The £1.7bn takeover bid launched by Mike Ashley's Frasers Group has been met with a resounding rejection from the management and supervisory boards of German luxury fashion brand Hugo Boss, who have urged their investors to spurn the offer. This decision follows a comprehensive review process conducted in conjunction with bankers at Bank of America and Goldman Sachs, which concluded that the bid price significantly underestimates both the company's standalone value and its medium-to-long-term growth potential.
Frasers Group, the retail conglomerate behind Sports Direct and House of Fraser, currently holds around 26% of Hugo Boss shares. The proposed takeover would see Frasers increase its stake in the business to a commanding majority, with an offer price equivalent to approximately £1.7bn or €38 per share.

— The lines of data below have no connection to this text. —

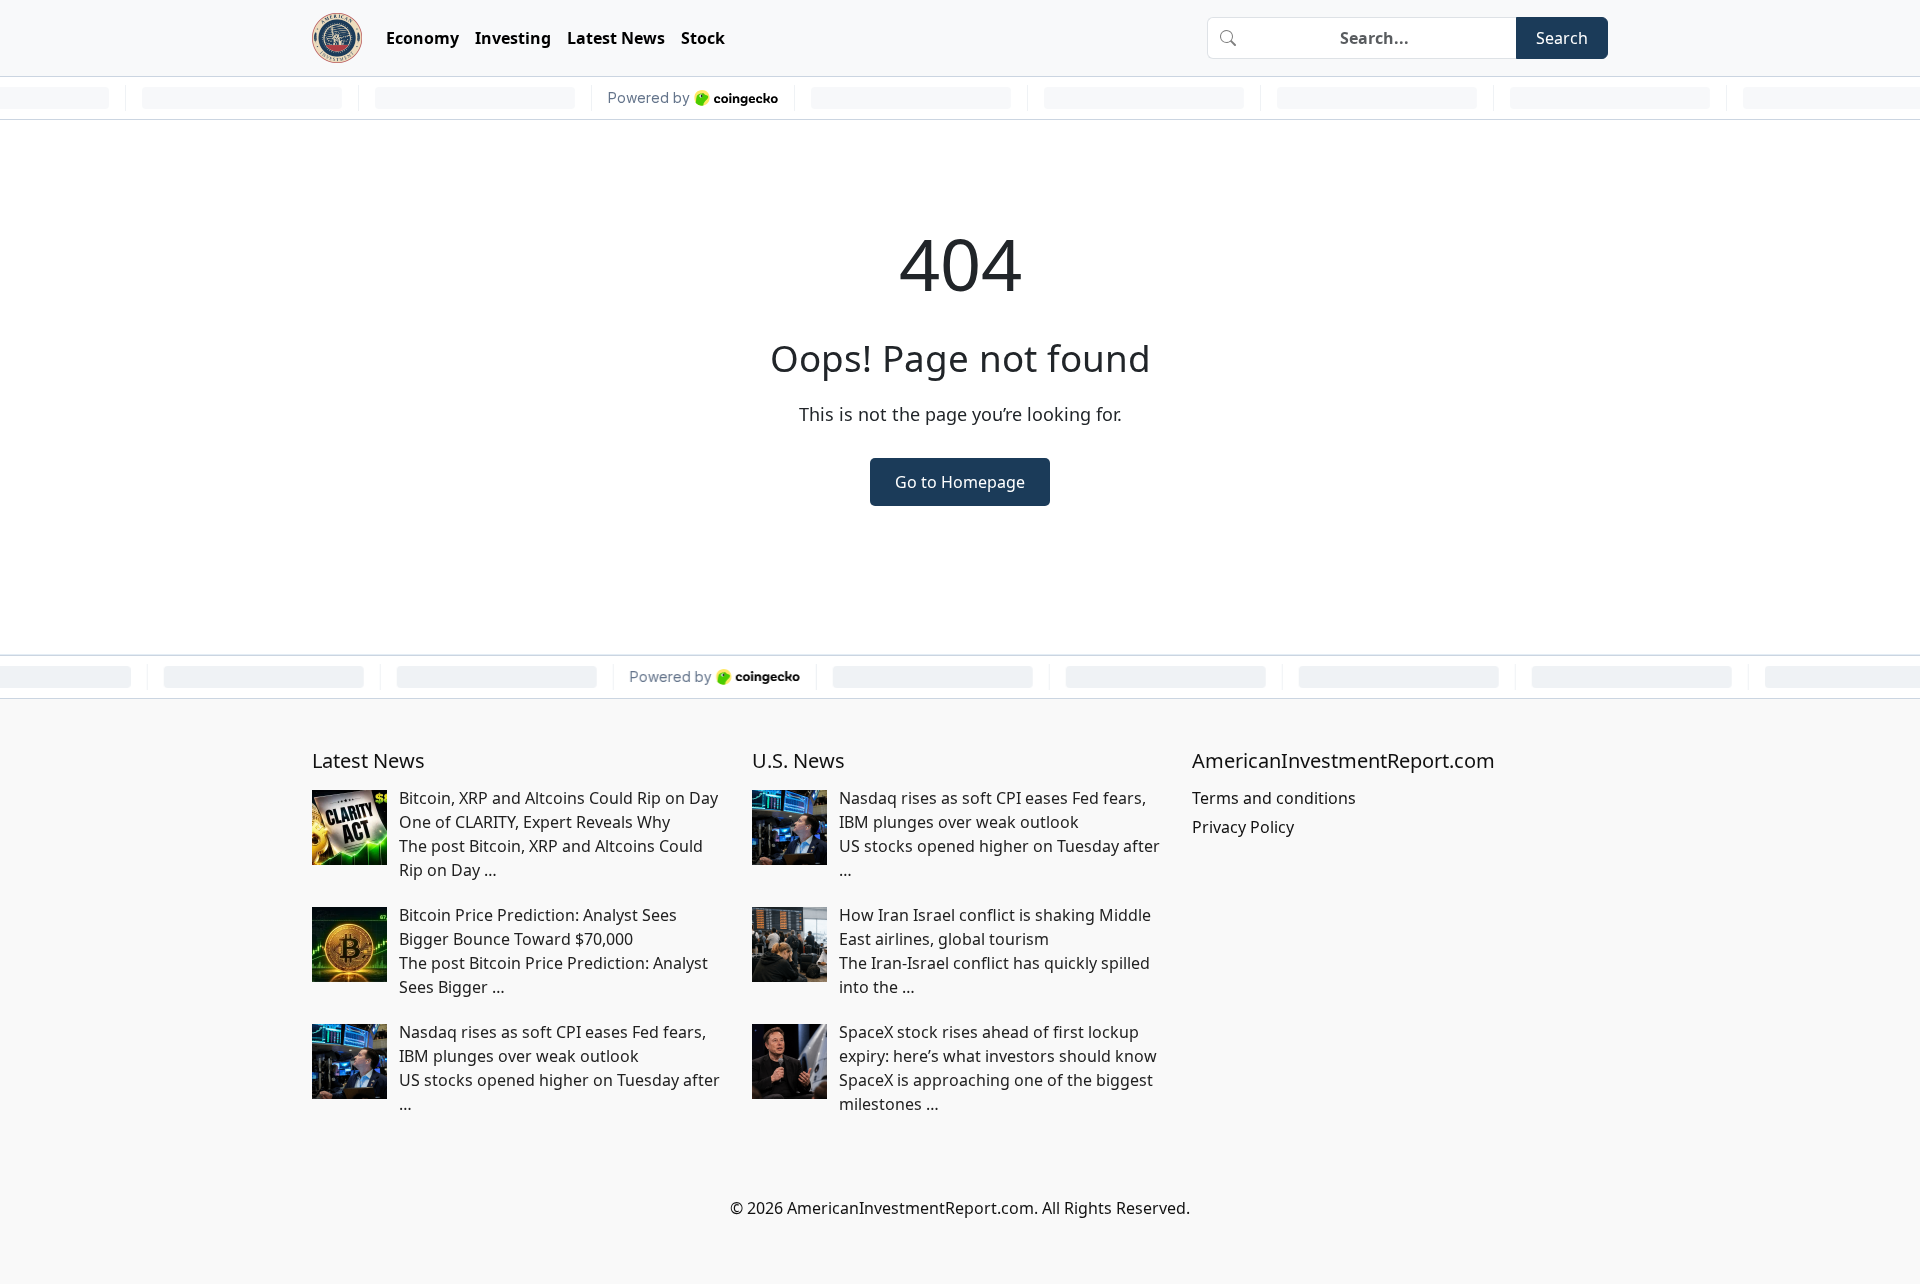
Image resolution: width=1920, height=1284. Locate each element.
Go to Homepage (960, 482)
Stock (703, 38)
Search (1562, 38)
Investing (513, 38)
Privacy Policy (1243, 827)
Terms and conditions (1274, 798)
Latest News (616, 38)
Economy (422, 38)
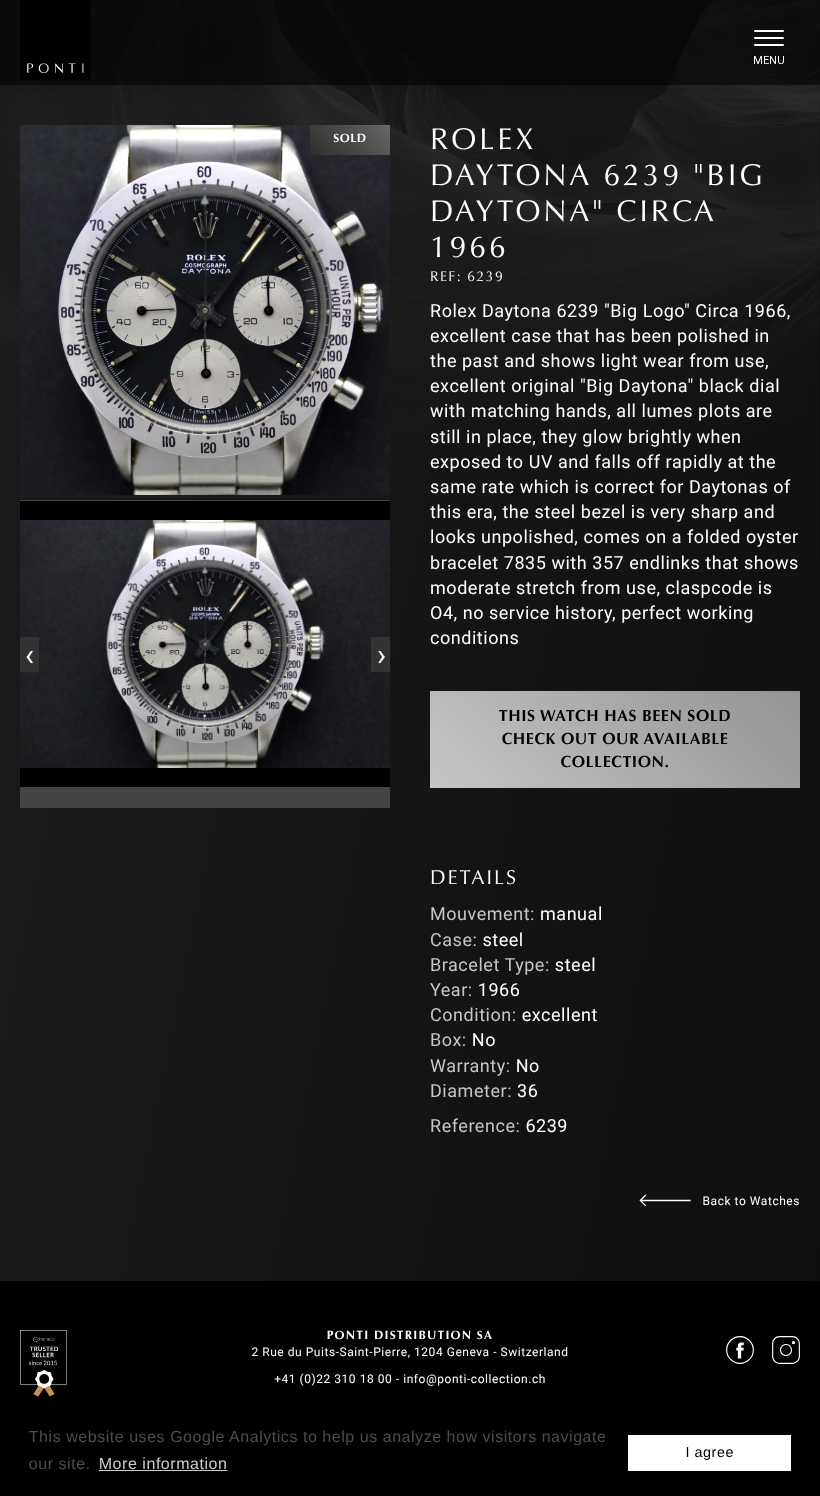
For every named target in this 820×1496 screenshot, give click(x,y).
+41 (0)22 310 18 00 (333, 1379)
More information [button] (163, 1464)
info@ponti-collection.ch (474, 1379)
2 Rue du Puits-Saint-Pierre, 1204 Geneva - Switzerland (409, 1352)
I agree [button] (709, 1453)
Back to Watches (751, 1201)
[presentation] (29, 654)
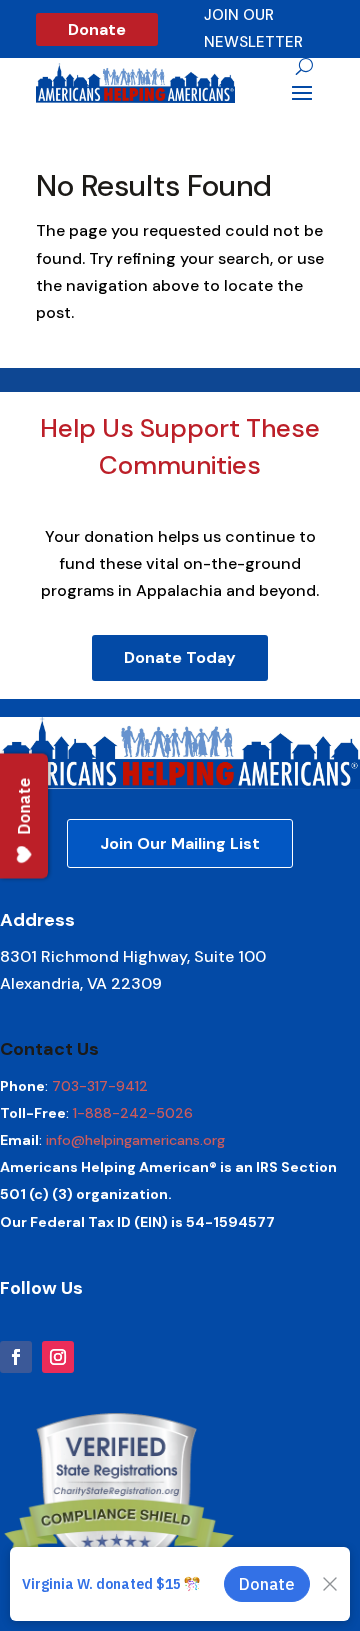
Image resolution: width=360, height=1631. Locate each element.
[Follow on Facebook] (16, 1357)
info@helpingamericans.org (135, 1140)
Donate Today (180, 657)
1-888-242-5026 (133, 1113)
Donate (97, 29)
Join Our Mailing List (180, 843)
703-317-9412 (100, 1086)
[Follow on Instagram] (58, 1357)
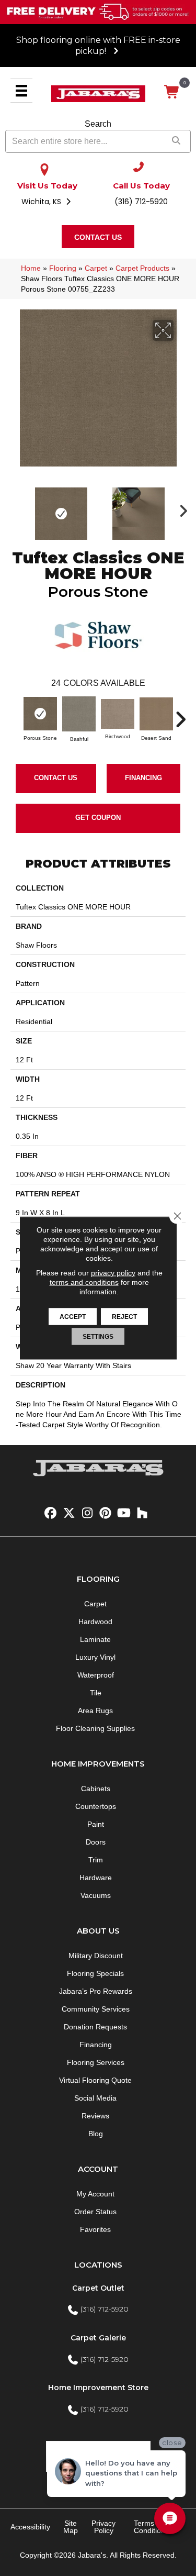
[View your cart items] (172, 92)
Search (98, 123)
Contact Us (55, 778)
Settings (98, 1336)
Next (180, 508)
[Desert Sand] (156, 714)
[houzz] (142, 1513)
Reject (124, 1316)
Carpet (96, 268)
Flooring (62, 268)
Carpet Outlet (98, 2288)
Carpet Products (142, 268)
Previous (15, 508)
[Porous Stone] (40, 713)
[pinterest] (105, 1513)
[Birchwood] (117, 714)
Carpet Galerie (98, 2337)
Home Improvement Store (98, 2387)
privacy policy (113, 1273)
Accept (73, 1316)
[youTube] (124, 1513)
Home (31, 268)
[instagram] (87, 1513)
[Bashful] (79, 714)
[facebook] (51, 1513)
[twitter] (69, 1513)
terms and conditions (84, 1282)
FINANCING (143, 778)
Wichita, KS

Hugo Boss is presently undergoing a strategic overhaul aimed at driving 'sustainable, profitable growth' and boosting cash generation. Despite this, the company still anticipates a mid-to-high single-digit percentage decline in currency-adjusted sales for 2024 due to deliberate adjustments made to realign its operations. First-quarter sales for this year have already reflected this trend, decreasing by six per cent year-on-year to €905m.
Notably, Hugo Boss reaffirmed its full-year earnings targets of between €300m and €350m, despite the anticipated short-term decline in sales. For Frasers Group, gaining full control of Hugo Boss would mark a significant step towards expanding its presence within the high-end fashion market – an objective that has long been at the forefront of Mike Ashley's ambitions.
Frasers' bid for Hugo Boss has drawn scrutiny from analysts, with stockbroker Panmure Liberum questioning whether the modest four per cent premium offered might indicate a lack of urgency to acquire full control. The fashion house itself has stated that Frasers' bid is primarily designed to increase its stake in the business and does not foresee significant changes to Hugo Boss's current operations.